As shown in Table 2, the top 1%
of households accounted for a little more than one-third of total net worth in 2010.
The top 400 people are a very much smaller group than the top 1% (in the US, the top 1% is some 3 million people or perhaps 1 million or so households). In fact, the top 400 people is, to an acceptable level of accuracy, 0.01% of the country. UPDATE! Hah, yes, as in the comments, the top 400 are 0.01% of the top 1%, not of the population. So, 0.0001%.
Agreed, leftist mathematics can be a little odd but in the maths they teach us in this universe the top 0.0001% cannot have more of the total wealth than the entire top 1%, including that 0.0001%, has. Well, not unless many of the top 1% have negative wealth that is, which isn’t something that anyone at all is asserting.
So, it’s bollocks.
What would be interesting is to find a script of this movie, “Inequality For All” and plough through it for similar nonsenses.

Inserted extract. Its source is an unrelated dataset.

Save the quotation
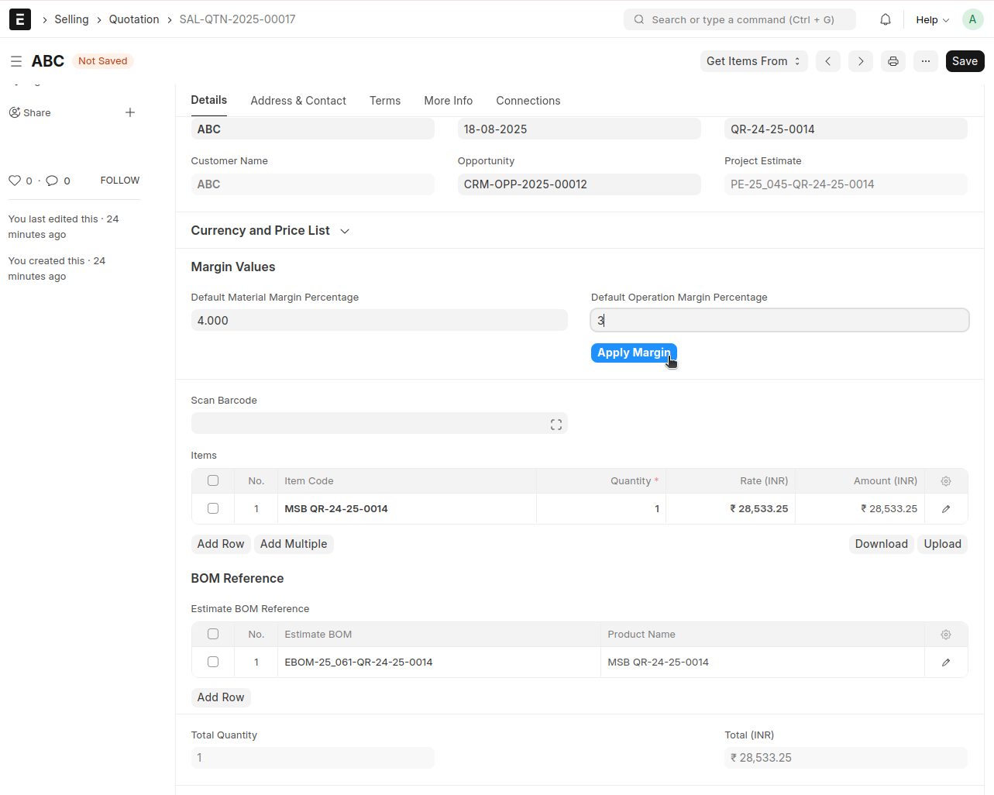Image resolution: width=994 pixels, height=795 pixels. tap(965, 61)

There’s other great stuff in it too:
There’s Erika and Robert Vaclav, for example, who pay $400 a week to keep their daughter in after-school care so that Erika can work on the checkout at Costco. “And I’m trying to work out if I should get her a phone so that she can walk home from school alone, and I know she’s OK, or if I should continue paying the money.” They lost their house when Robert was made redundant from his job as a manager at the now defunct electrical retailer Circuit City. And, it gradually transpires, that he’s a student in Reich’s wealth and poverty class at Berkeley.
“How much money do you have in your checking account?” Kornbluth asks Erika from off camera as she drives her daughter to school. “$25,” she says and her voice starts to crack and waver.
Fancy that eh? Family of mature student don’t have lots of money. I’m shocked I tell you, shocked.
One of the key pieces of research that Reich cites is a study of tax data by Emmanuel Saez and Thomas Piketty which shows that the years of peak income inequality in America were in 1928 and 2007. Right before both crashes. “The parallels are striking,” he says.
What’s actually striking is the incredible difference between the two sets of inequality. In 1928 it was largely income from capital which led to it. In 2007 it was largely income from labour which did. It’s actually entirely different in fact.